Friday, June 21, 2013

Augustine (**3/4)

Perhaps a companion piece to A Dangerous Method, the 2011 drama about Sigmund Freud, Carl Jung, this focuses on Jean-Martin Charcot (Vincent Lindon), the French neurologist who was a mentor to Freud. But that was later on; this movie depicts his earlier work with female “hysterics.” Actually, it almost exclusively focuses on his work with one female patient. Augustine (Soko), a 19-year-old maid, is taken to Charcot’s clinic at the start of the film and quickly becomes a kind of star patient, suffering as she does from dramatic seizures that can be reproduced under hypnosis, as well as minor paralyses. the doctor pokes her, prods her, and uses her as the main attraction in his lectures.

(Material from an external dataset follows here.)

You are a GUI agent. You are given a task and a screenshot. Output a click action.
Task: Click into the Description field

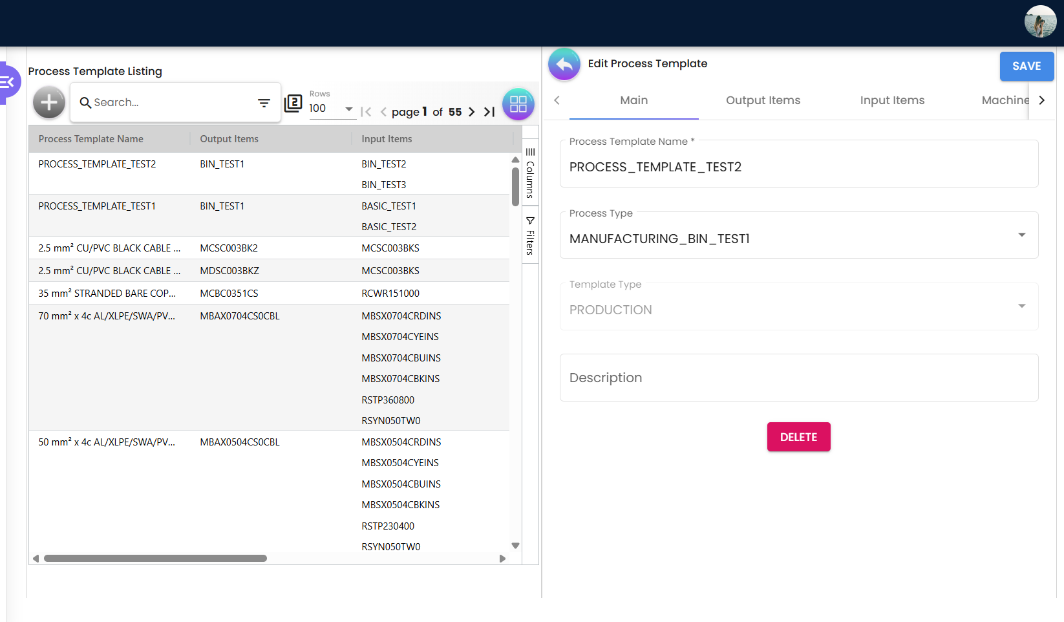click(x=798, y=378)
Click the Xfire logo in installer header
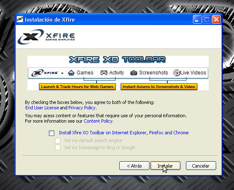 coord(46,37)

The movie, a first feature by its writer-director, Alice Winocour, and Lindon do a good job portraying Charcot as an exemplar of the imperious doctor as authority figure a century before anyone spoke of “patient-centered” care. It does a decent job portraying his patient, who develops a symbiotic relationship with her doctor in which he is savior, denier, father figure, and perhaps more. It does hardly any job at all placing Charcot into the patheon of medical pioneers, not even bothering with the usual typed epilogue typically found at the end of biographical movies. Although making it clear that some thought Charcot to be a quack, on the strength of the movie it’s hard to tell whether he’s a good scientist, and impossible to tell whether he helps his patients. Besides Augustine, the others are portrayed only briefly, mostly in interview segments meant to illuminate the variety of mysterious ailments that fell under the “hysteria” rubric. The only other significant character in the movie is Charcot’s wife (and perhaps his pet monkey).

This movie generally held my interest, but Charcot was too aloof a character (and Augustine not complex enough) to have pulled me in emotionally, and the lack of a broader historical perspective on this medical pioneer, or on the hysteria phenomenon of the 1800s, was frustrating.